If you peek inside most introductory science survey course lecture halls during class, what are you most likely to see? I would wager you will see a professor standing in front of a projected screen or giant white board delivering information to a relatively full—but not entirely full—lecture hall of students, many of which are copying down whatever is on the screen verbatim. Maybe the professor is enthusiastic, passionate, and funny. Or, maybe the professor is quiet, demur, and monotone. Regardless, is this the image of what you want your colleagues to see when they walk by your lecture? Are you wholly satisfied with this version of “teaching?” Perhaps there is another way.
Imagine for a moment that you are not observing a college science class, but instead are watching someone teach the art and science of sewing. What would you think if the teacher used a traditional teaching cycle of (i) 50-minutes of lecture and demonstration, followed by (ii) several hours of homework where students try to replicate precisely what was shown in class followed by perhaps a few novel challenges, followed a few weeks later by (iii) a 50-minute exam measuring students’ knowledge of sewing vocabulary and perhaps a few time-limited performance-challenges where students could demonstrate their newly learned skills for a grade. Then, repeat. Sounds pretty boring, doesn’t it?
What if instead the sewing instructor started class by asking students to brainstorm all the things they might need to know in order to create a shirt? Students might list that they need to know the targeted wearer’s size and where to get fabric, but a master teacher would also guide students to include notions they might not think of on their own, such as they type of fabrics available, button options, zipper options, and even the threads one might use. The point here is a master teacher will give students feedback about their own initial ideas, and then guide students to new and deeper ways of thinking students might not previously considered. As a second step, imagine that the master sewing instructor shows students two different types of seams holding different pieces of fabric together, and gives students feedback as they try to compare and contrast differing fabric attachment strategies (you, dear reader, might take a moment and look at the end of the sleeves of the shirt you are wearing right now, and notice what the attachment pattern looks like to have a similar and perhaps surprising experience). Then, as a third step, students are primed and ready to have a demonstration lecture about how to accomplish, practice, and perform some sewing techniques in order to get even more feedback on their deepening understanding.
What is starkly different in our teaching sewing example as compared to a repeated cycle of traditional information download lecture we so often see in college science lecture halls of lecture -> homework -> test -> repeat? The difference here is a focus on finding numerous ways to give students constant feedback on their developing ideas instead of simply being a fountain of information to students who do not yet have questions.
Master science professors do not often conceptualize themselves as the fountain of all knowledge to which their students’ main task is to memorize everything their professor says and every procedural skill their professor their professor performs. Instead, master science professors are constantly designing ever more innovative ways to interact with their students and provide them feedback. In other words, master science professors are always searching for the magical teachable moment where students are primed and ready to receive a targeted mini-lesson at just the precise right moment.

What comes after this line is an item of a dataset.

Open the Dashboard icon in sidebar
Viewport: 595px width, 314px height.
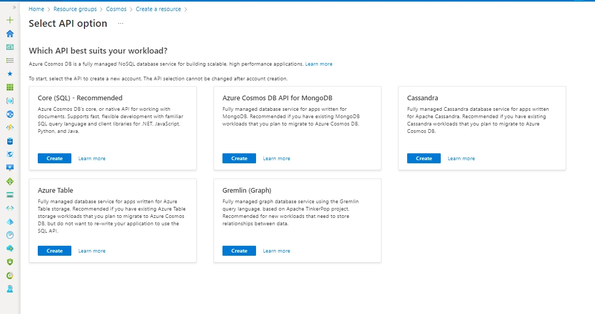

The go-to tool master science professors use from their teaching toolkit is NOT the well-articulated, cleverly-illustrated, information-download lecture. Instead, the go-to-teaching toolkit are those from the broad and magically effective education category of “formative assessment.” Some of these formative assessment techniques include guiding students to sort out relevant details from irrelevant details using mini-case studies; giving students feedback when comparing the nuances between the better of two possible answers when looking at test-like multiple-choice; and coaching their students to design potential exam questions and solutions that could actually show up on their future exams. Overall, the goal of formative assessment is not to assign students grades, but instead give students meaningful and frequent feedback that guides students’ deepening understanding.

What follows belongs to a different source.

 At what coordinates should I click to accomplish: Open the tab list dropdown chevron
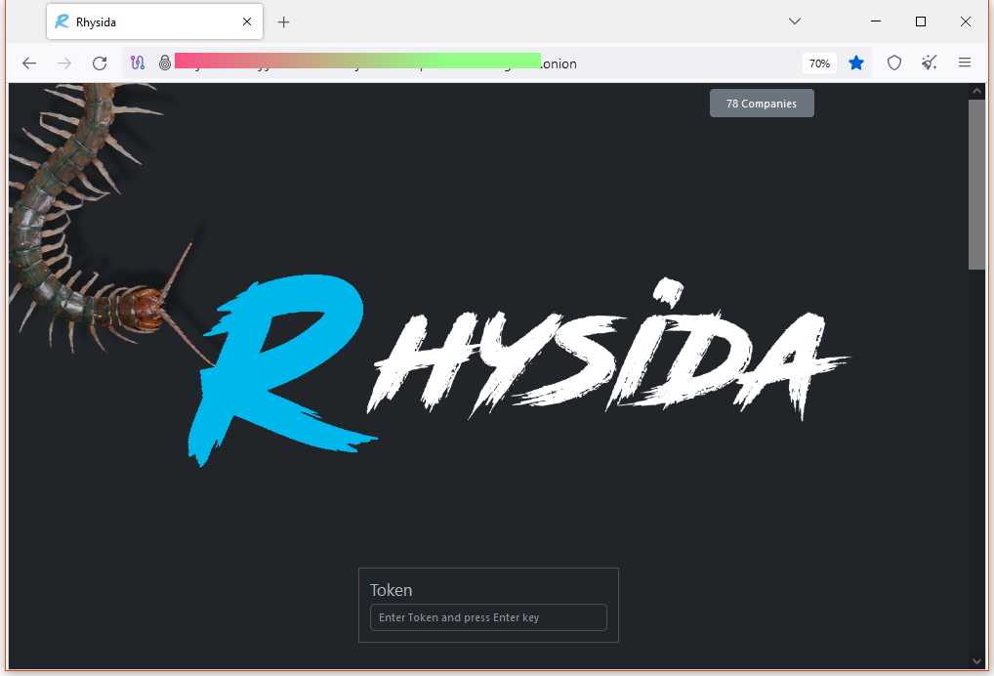pyautogui.click(x=794, y=21)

Effective feedback occurs during the learning, while there is still time for the teacher to act on it. – Jan Chappuis
My thesis here is that the professor who spends most of their limited time thinking about how to interact with students rather than rapidly deliver information during class is well on their way to becoming a master teacher. I do not know whether such a change in teaching philosophy is actually a paradigm change, a change of who is most important in the classroom, or simply a change of heart; but, what I do know is such a change in philosophy is what makes some professors gravitate toward more effective active learning engagement strategies whereas other professors continue to remain entrenched as far less effective information-download lecturers.